RECORDS SHOWN Block Start
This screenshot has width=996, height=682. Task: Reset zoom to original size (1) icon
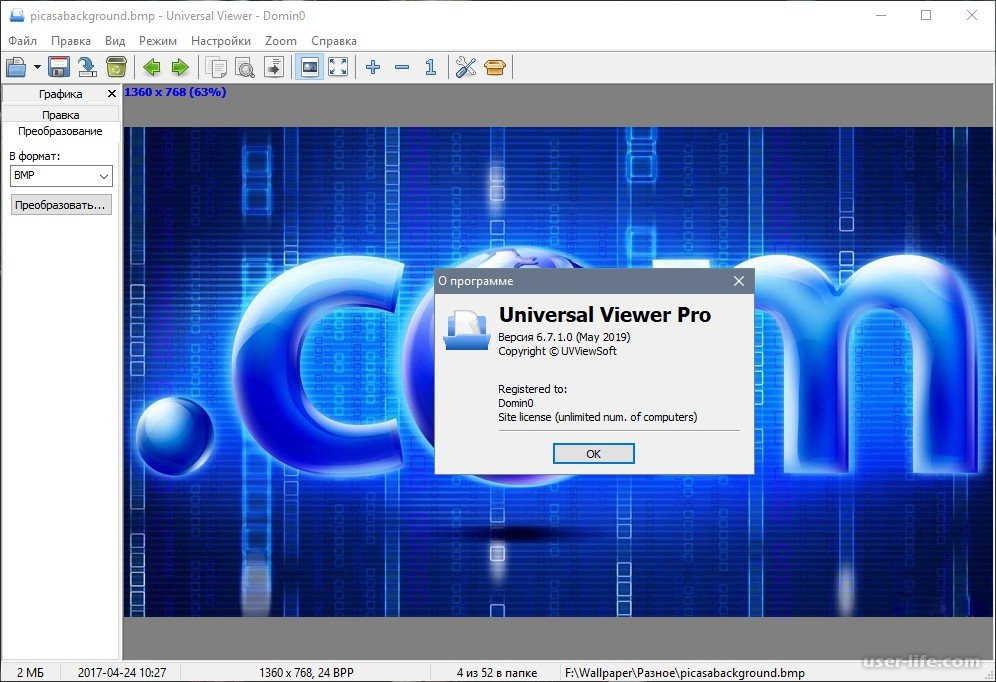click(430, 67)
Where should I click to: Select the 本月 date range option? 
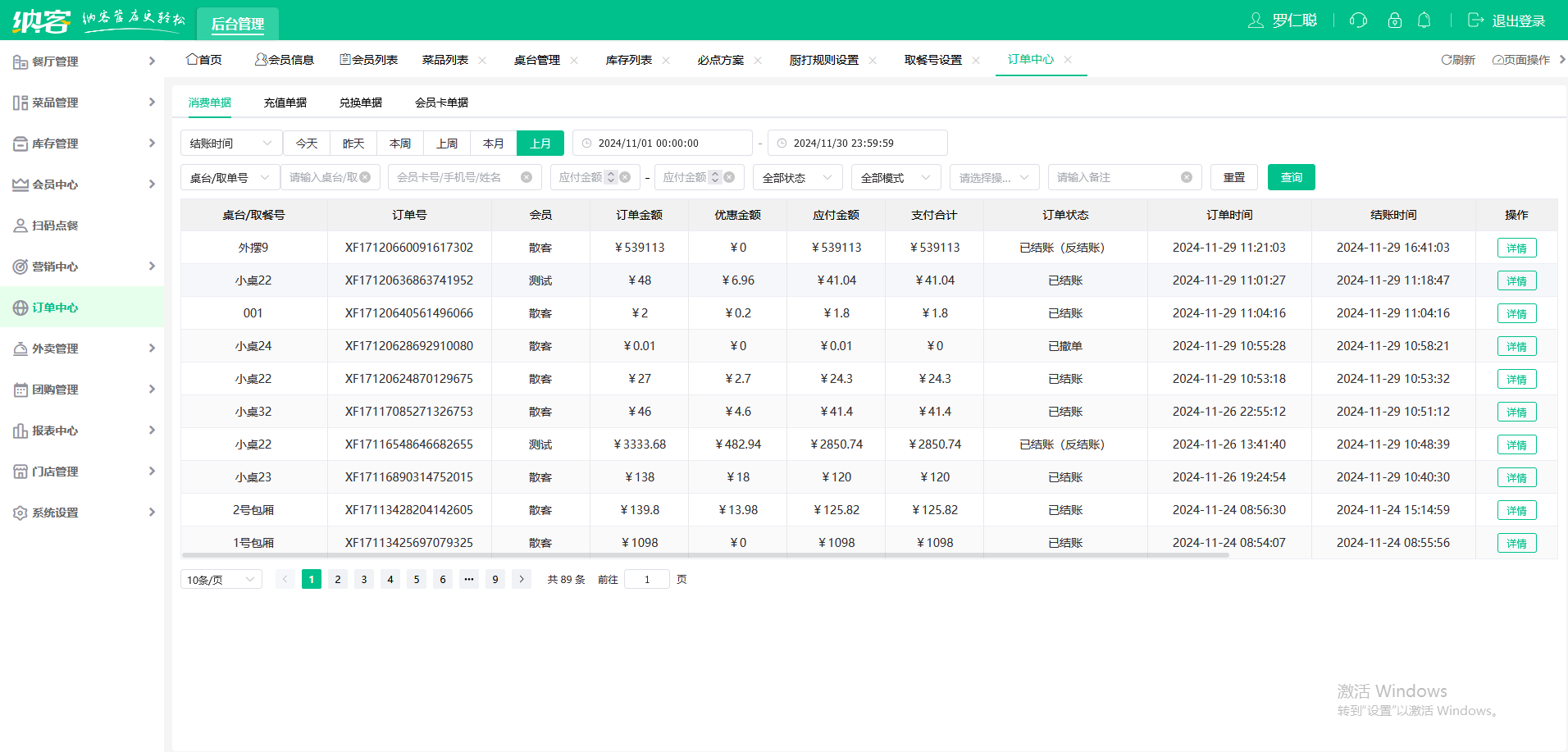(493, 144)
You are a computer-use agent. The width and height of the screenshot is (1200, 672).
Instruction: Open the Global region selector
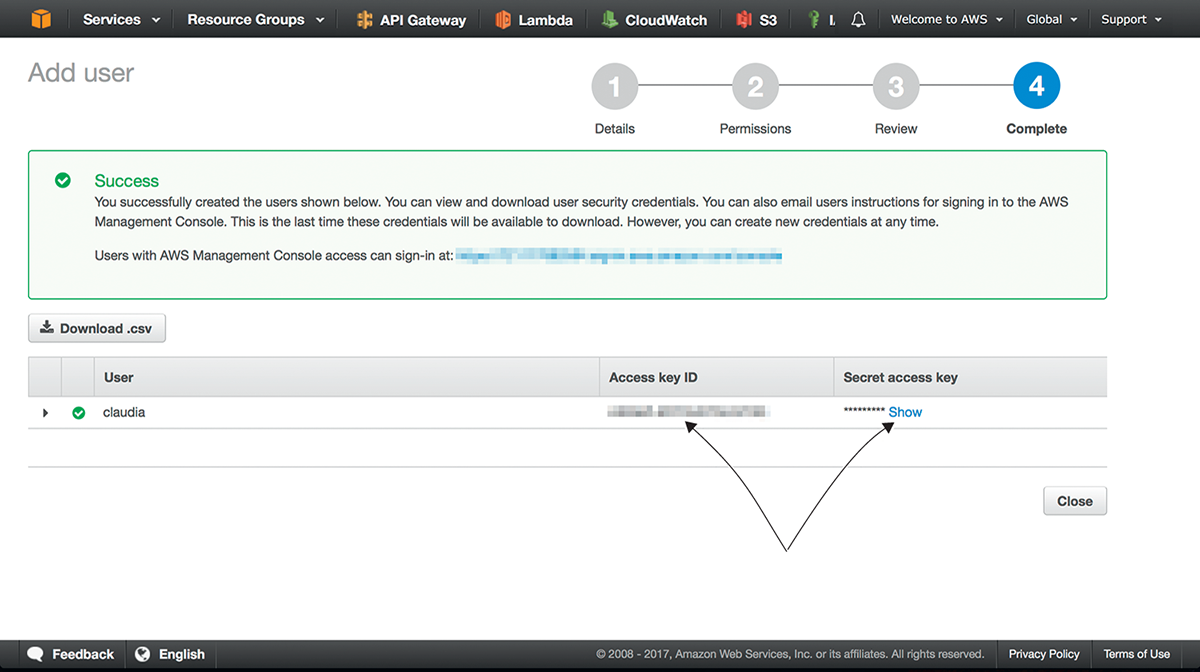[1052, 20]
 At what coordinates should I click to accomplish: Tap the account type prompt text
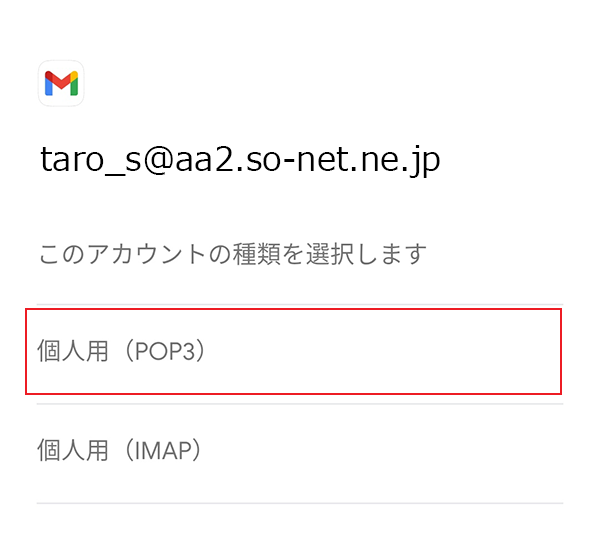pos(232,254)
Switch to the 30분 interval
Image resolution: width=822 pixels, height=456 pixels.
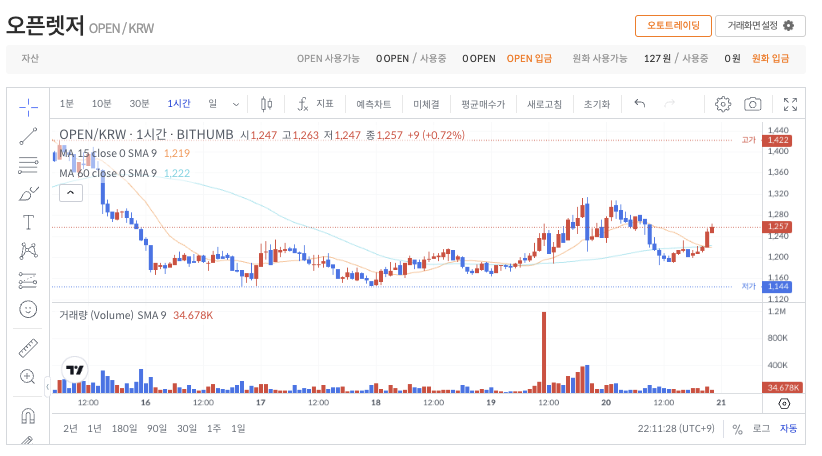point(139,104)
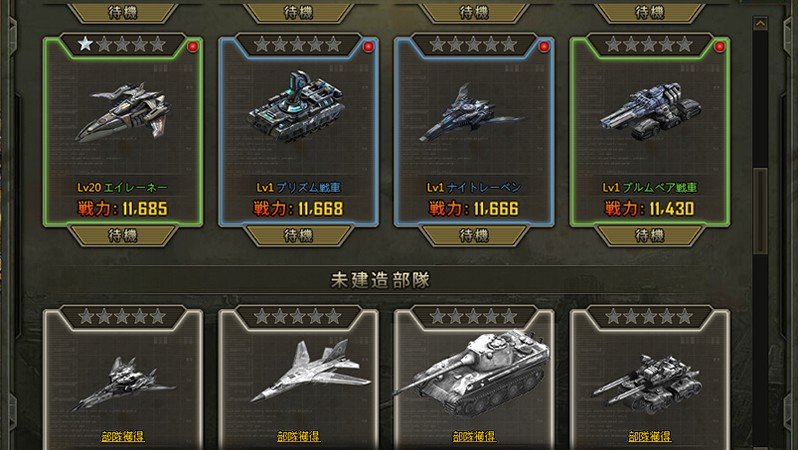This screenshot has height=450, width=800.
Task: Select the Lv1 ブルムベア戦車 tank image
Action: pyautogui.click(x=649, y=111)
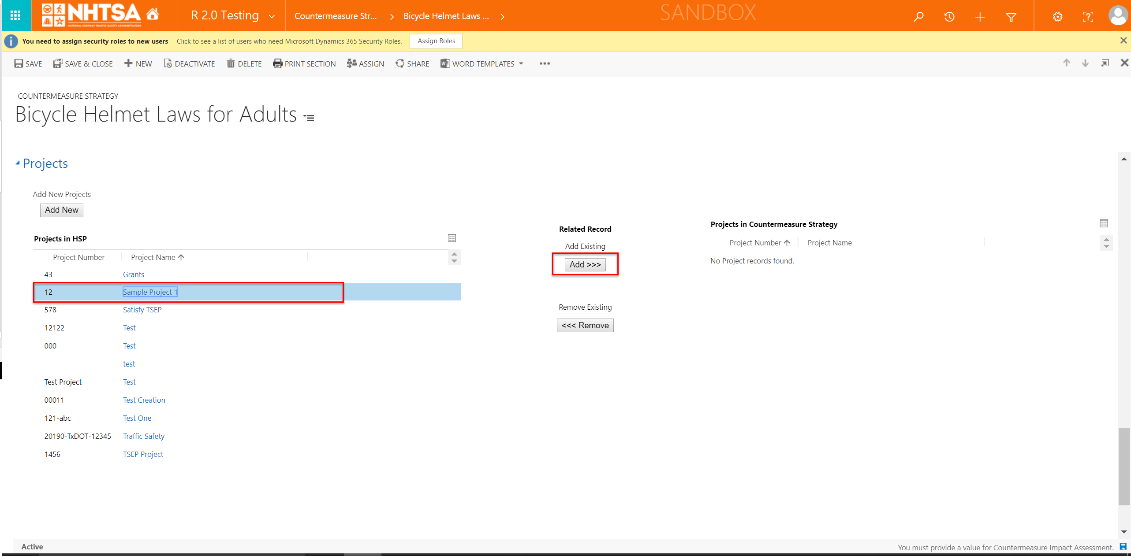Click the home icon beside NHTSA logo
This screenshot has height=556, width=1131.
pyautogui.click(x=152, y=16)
RECORDS SHOWN Block End
### [HOW TO COMPLETE THIS TASK]
Give the entries above again, exactly as written and free of images.

### [OUTPUT FOR THIS TASK]
This screenshot has width=996, height=682. Task: Reset zoom to original size (1) icon
click(430, 67)
Where should I click to: Select the 本月 date range option? 
(493, 144)
You are a computer-use agent. The width and height of the screenshot is (1200, 672).
Instruction: Open the Global region selector
[1052, 20]
 At what coordinates should I click to accomplish: Tap the account type prompt text
pos(232,254)
Switch to the 30분 interval
Image resolution: width=822 pixels, height=456 pixels.
point(139,104)
This screenshot has height=450, width=800.
Task: Select the Lv1 ブルムベア戦車 tank image
Action: pyautogui.click(x=649, y=111)
Click the home icon beside NHTSA logo
This screenshot has height=556, width=1131.
pyautogui.click(x=152, y=16)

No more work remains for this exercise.